Recibir a tantas personas trajo a la vida de estos dos argentinos un gran número de anécdotas, como un divorcio en el medio de su living o un encuentro romántico generado a partir de un chat.
"Un canadiense fue el primero en quedarse a dormir en mi sofá. Como era cocinero, y yo también lo soy, creí que íbamos a tener mucho para hablar pero terminó quedándose todo el tiempo en casa, no salía a conocer la ciudad y me terminé sintiendo usada", recordó Javiera. A partir de esta primera experiencia es que decidió poner ciertas reglas de convivencia a los futuros "surfistas" que durmieran en su sofá.
"Por suerte me tocó otras experiencias que fueron muy agradables. Hubo un adolescente de 17 años que viajó con su papá desde Holanda para conocer a una chica argentina que había conocido a través del chat. También recibí a un español que se integró rapidamente a mi familia y seguimos siendo amigos", enfatizó la joven cocinera.
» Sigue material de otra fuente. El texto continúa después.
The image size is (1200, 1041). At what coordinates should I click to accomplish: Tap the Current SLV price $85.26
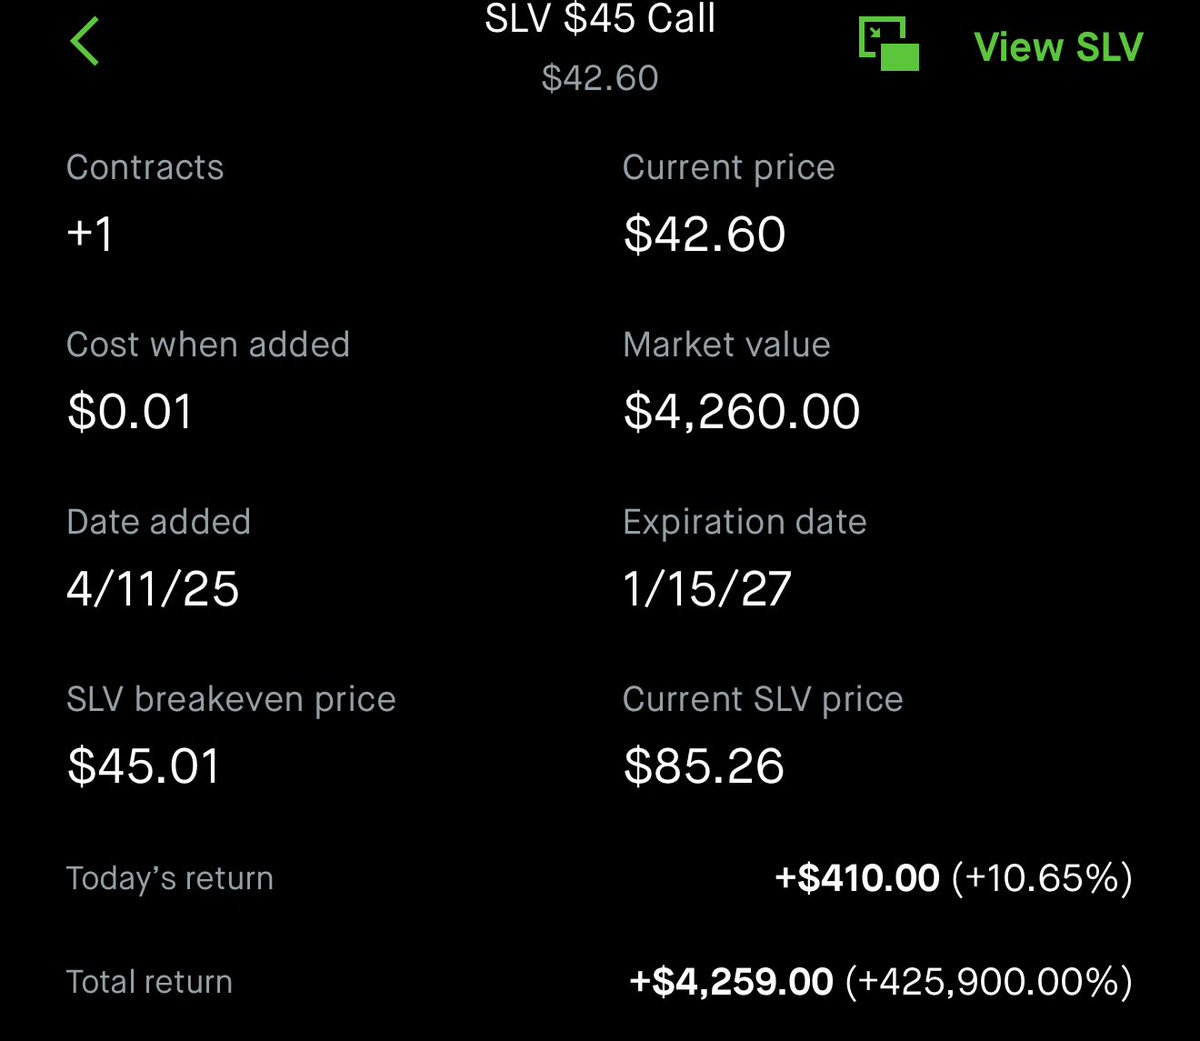point(704,766)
"De las anécdotas que más nos llamaron la atención fue la de una pareja que se reencontró en nuestra casa. Lamentablemente terminaron separándose y tuvimos que darles ánimo", recordó.
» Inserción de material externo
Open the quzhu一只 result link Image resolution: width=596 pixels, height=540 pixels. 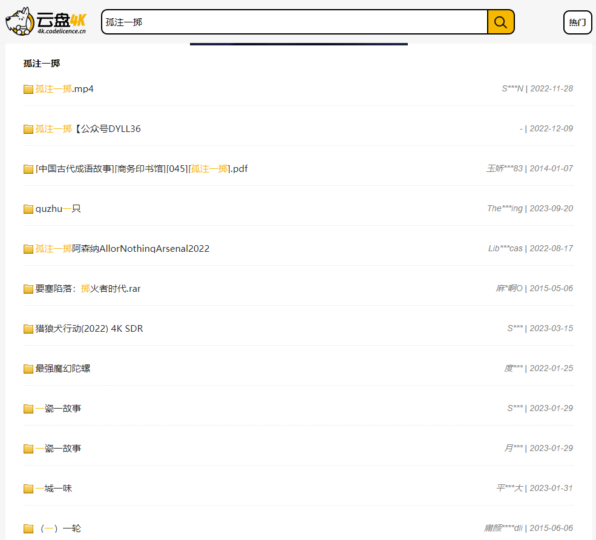(x=58, y=209)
Entre los puntos destacados por quienes usan u ofrecen este servicio, se encuentra el intercambio cultural y la posibilidad de hacerse de amigos en países que se podrán visitar en unas próximas vacaciones.
"La mayoría de las personas que recibimos cuentan con un buen pasar económico. Muchos cuentan con un libro guía pero se les escapan los detalles que le dan color a un viaje. Igual siempre les damos consejos de seguridad por que te sentís responsable por ellos y querés que no les pase nada", destacó Garbarino.
COMPARTIR
Disfrutar de una buena lectura, puede ser un hábito agradable. Pero si se busca darle un giro aún más interesante, entonces participar en una "Liberación de libros" puede ser la iniciativa de consumo colaborativo más adecuada para entretenerse leyendo algo que no se haya elegido.
Surgido a partir del sitio www.bookcrossing.com, la idea central de esta propuesta es dejar, o liberar, un libro en un espacio público. Antes de donarlo se deberá colocar una dedicatoria que indique que la edición forma parte del movimiento de liberación y que luego de ser leído deberá ser "liberado" en algún otro lugar. Además, se puede registrar en el sitio web donde fue dejado para rastrear su viaje por el mundo.
"Participé de mi primera liberación en la Ciudad por una iniciativa que se hizo en el colegio. Algunos escribieron en los márgenes ideas que surgen de lo que leiste y te da ganas de compartir tus pensamientos", explicó a La Prensa Carolina Biasotto, una joven universitaria que desde hace dos años participa en la liberación de libros.
Según datos de los organizadores de Bookcrossing, actualmente hay 1.055.429 "bookCrossers" y 9.073.677 libros viajando por 132 países. Para quienes quieran participar en esta iniciativa, el Movimiento Libro Libre en la Argentina organizará para el 24 de mayo una nueva liberación.